Chocolate Cut Off Hands… REALLY? Legend has it in ancient Belgium’s City of Antwerp, a giant named Druon Antigone once terrorized merchants who crossed the Scheldt River. He demanded toll fees he had not earned and would punish any disobedience by hacking off the right hands of his unfortunate victims.
Like all good stories, a hero – Silvius Brabo, rose above the tyranny and cut off the giant’s hand. To seal the deal, he threw that hand that wrought so much evil into the same river that once was the nerve centre of terrible Antigon’s rule. To this day, the city of Antwerp sells hand-shaped chocolates (Antwerpse Handjes) in celebration of Brabo’s heroics and the consequent death of the giant’s reign of terror.

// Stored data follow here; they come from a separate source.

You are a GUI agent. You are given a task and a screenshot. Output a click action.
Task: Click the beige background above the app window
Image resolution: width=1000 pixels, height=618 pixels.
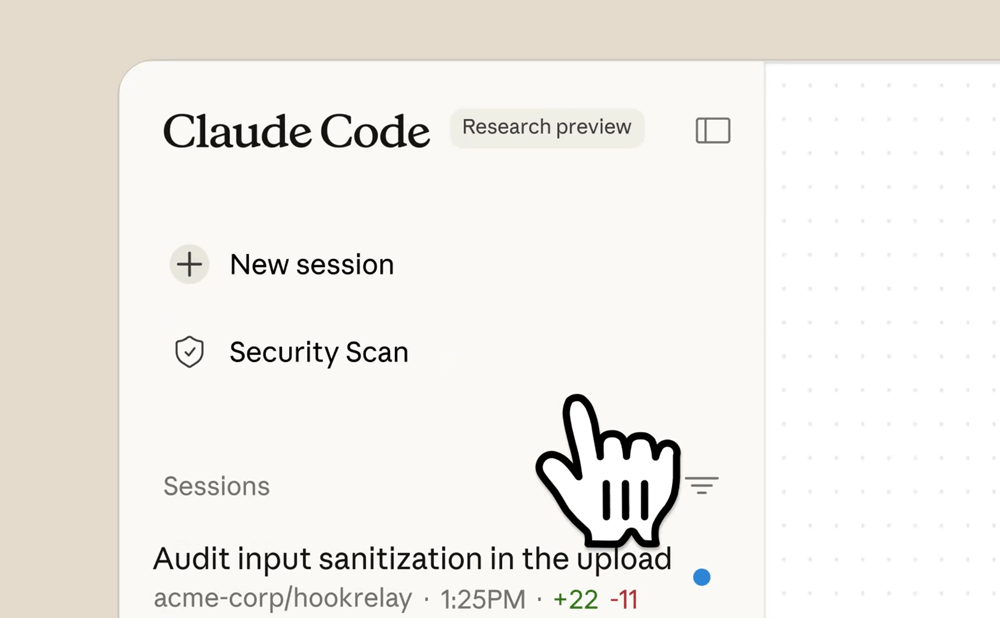pyautogui.click(x=500, y=28)

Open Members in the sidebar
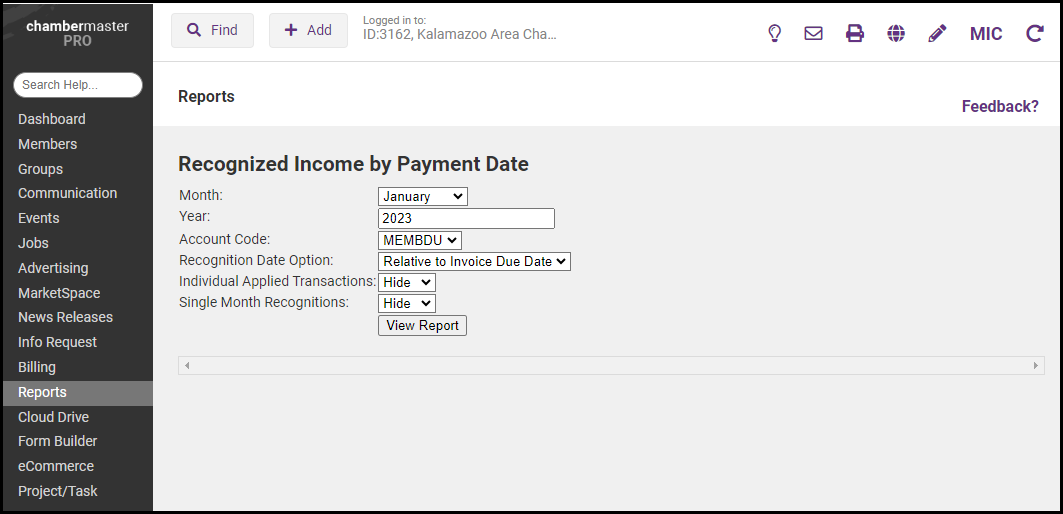(x=47, y=144)
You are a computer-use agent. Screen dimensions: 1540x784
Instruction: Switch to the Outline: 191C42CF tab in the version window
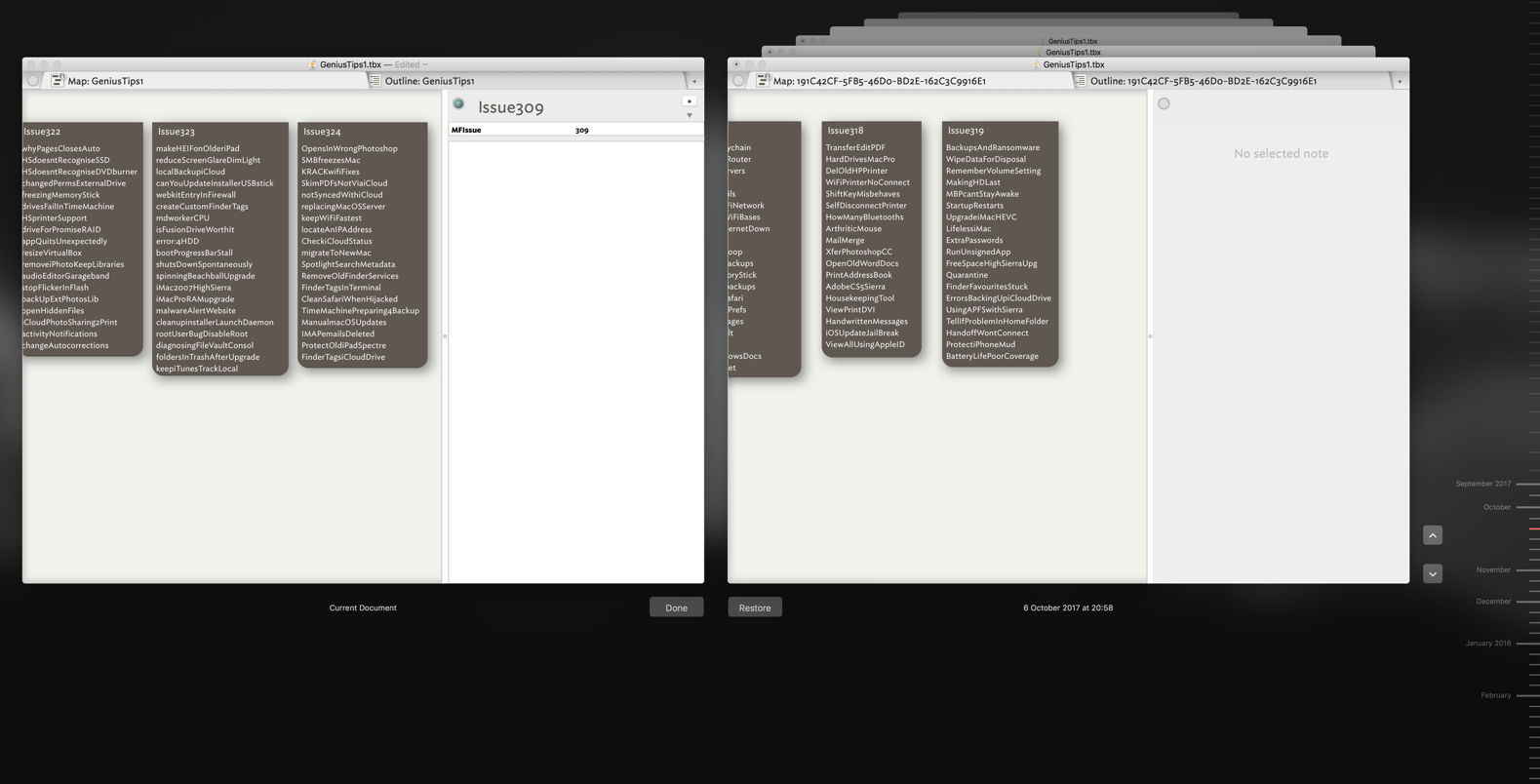coord(1203,81)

Reality has it Belgian King – Leopold II was a man of insatiable greed. He decided the land of the Congolese was going to be his and so it became. It was ironically named The Congo Free State but the natives were not free. Between 1885 and 1905, 10 million Congolese were murdered at the hands of the Belgian monarch who never set foot in the Congo.
Chocolate Cut Off Hands… REALLY?
To account for every bullet used, the murdered’s right hands were hacked off and kept for stock-taking. Peter Forbath, a historian says, “The baskets of severed hands, set down at the feet of the European post commanders, became the symbol of the Congo Free State….
The collection of hands became an end in itself. Force Publique soldiers brought them to the stations in place of rubber; they even went out to harvest them instead of rubber… They became a sort of currency.” It was utterly stupid to think simple hands could account for cartridges as soldiers, way ahead of the curve, would make up for shortfalls by cutting hands of living blacks and presenting them to balance the books.
In their myth, the Belgians were the noble merchants terrorized by a psychopathic, self-imposed despot but in real life, they became the tyrannical giant. Belgium was Druon Antigone after all. What an ironic metaphor! What then do the Antwerpes Handjes represent?
Is This Appropriate?
Unlike Antigone who fell at the hands of Brabo, Belgium’s King Leopold II’s legacy survived largely untainted. Leopold’s hand was not cut off and thrown into the Congo River. His brutality is rarely ever berated with the same energy as that used against Hitler, for example.